为什么抓包软件TCP/IP包长会大于MTU？

　　MTU(Maximum Transmission Unit)，即最大传输单元，意思是在网络通信协议里规定最大传输的字节数量，通常是1500字节(不同网络大小不一样，可使用ifconfig查看)，最小是46。

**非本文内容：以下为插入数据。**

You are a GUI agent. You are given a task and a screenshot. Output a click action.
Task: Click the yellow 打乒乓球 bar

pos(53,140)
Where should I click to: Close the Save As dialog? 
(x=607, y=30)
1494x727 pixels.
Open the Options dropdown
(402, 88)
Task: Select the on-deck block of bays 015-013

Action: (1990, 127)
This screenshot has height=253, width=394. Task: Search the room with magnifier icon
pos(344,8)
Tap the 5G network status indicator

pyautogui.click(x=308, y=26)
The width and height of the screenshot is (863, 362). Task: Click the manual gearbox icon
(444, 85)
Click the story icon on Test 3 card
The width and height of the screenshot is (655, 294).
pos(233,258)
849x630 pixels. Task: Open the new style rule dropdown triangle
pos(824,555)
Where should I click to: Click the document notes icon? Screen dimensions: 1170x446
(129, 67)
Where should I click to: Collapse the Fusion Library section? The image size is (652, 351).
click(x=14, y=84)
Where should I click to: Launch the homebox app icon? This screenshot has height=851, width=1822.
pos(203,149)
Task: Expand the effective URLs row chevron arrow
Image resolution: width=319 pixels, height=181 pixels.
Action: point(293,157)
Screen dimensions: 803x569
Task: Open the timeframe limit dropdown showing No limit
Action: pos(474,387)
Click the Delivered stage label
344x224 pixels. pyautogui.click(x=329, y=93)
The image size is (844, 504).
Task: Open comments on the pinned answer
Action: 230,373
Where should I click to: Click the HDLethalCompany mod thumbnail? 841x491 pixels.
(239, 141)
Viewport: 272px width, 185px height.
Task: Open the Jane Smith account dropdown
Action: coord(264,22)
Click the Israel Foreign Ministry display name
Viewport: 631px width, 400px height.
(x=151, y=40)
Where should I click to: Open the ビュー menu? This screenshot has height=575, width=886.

　　但是抓包软件抓出来会发现有些数据包长度会大于MTU，理论上当IP包大于MTU时，会对包进行分片。既然会分片，那么这个包大于MTU是几个意思？
　　

　　原因是这个分片不是发生在IP协议上，而是在TCP协议上，有个东西叫tso(tcp segment offload)，意思是如果网卡支持tso，操作系统发送大的tcp包时，不需要消耗CPU来计算分片，而是将整个包发送到网卡，由网卡的NPU来进行分片处理。而抓包软件抓的仅仅是CPU处理后的信息，也就是说在发送方抓的时候还没到网卡就被CPU抓了，而真正的分片是由后面的网卡才分片｛但是在接收端抓就会抓到已经分片的包了｝

　　查看你网卡是否支持tso,请使用如下命令：

?

1	ethtool --show-offload eth0

　　这时候我们来禁用一下tso,只需要执行如下命令

?

1	ethtool -K eth0 tso off

　　再来一轮抓包测试，发现数据包终于正常了，不再会大于MTU了。

　　其实无论服务器发送的包多大，反正最终都会被分片，可能是操作系统，可能是网卡，因此客户端收到的包都是小于MTU的。

　　分片
　　为什么ip有分片了，tcp还要再搞一个分片呢？因为ip层不保证数据成功送达，并且ip层分片可能发生在源主机，也可能在路由器上，一旦有分片丢失，将会造成整个ip包重传(其实这个重传是tcp层发起的，因为目标机器没有收到完整的ip包，也不会有ack,那么源机器在一定时间内就会发起重传，导致整个tcp包又被传了一次)，因此就有了tcp分片，当一片数据丢失，只需要重传丢失的那一片即可。

　　结论
　　抓包的数据是在包送到网卡之前的信息，所以在tcpdump里面的包大小可能会大于MTU，但是一旦数据进入网卡后的处理信息在tcpdump里面是反应不了的，因此数据包被分片这样的消息自然是没办法知道，只有在目标方才能反应出具体的分包细节。所以这次发现tcp/ip包长大于MTU其实算是个“假象”，因为在真正的链路层上传输数据时是不会大于MTU的。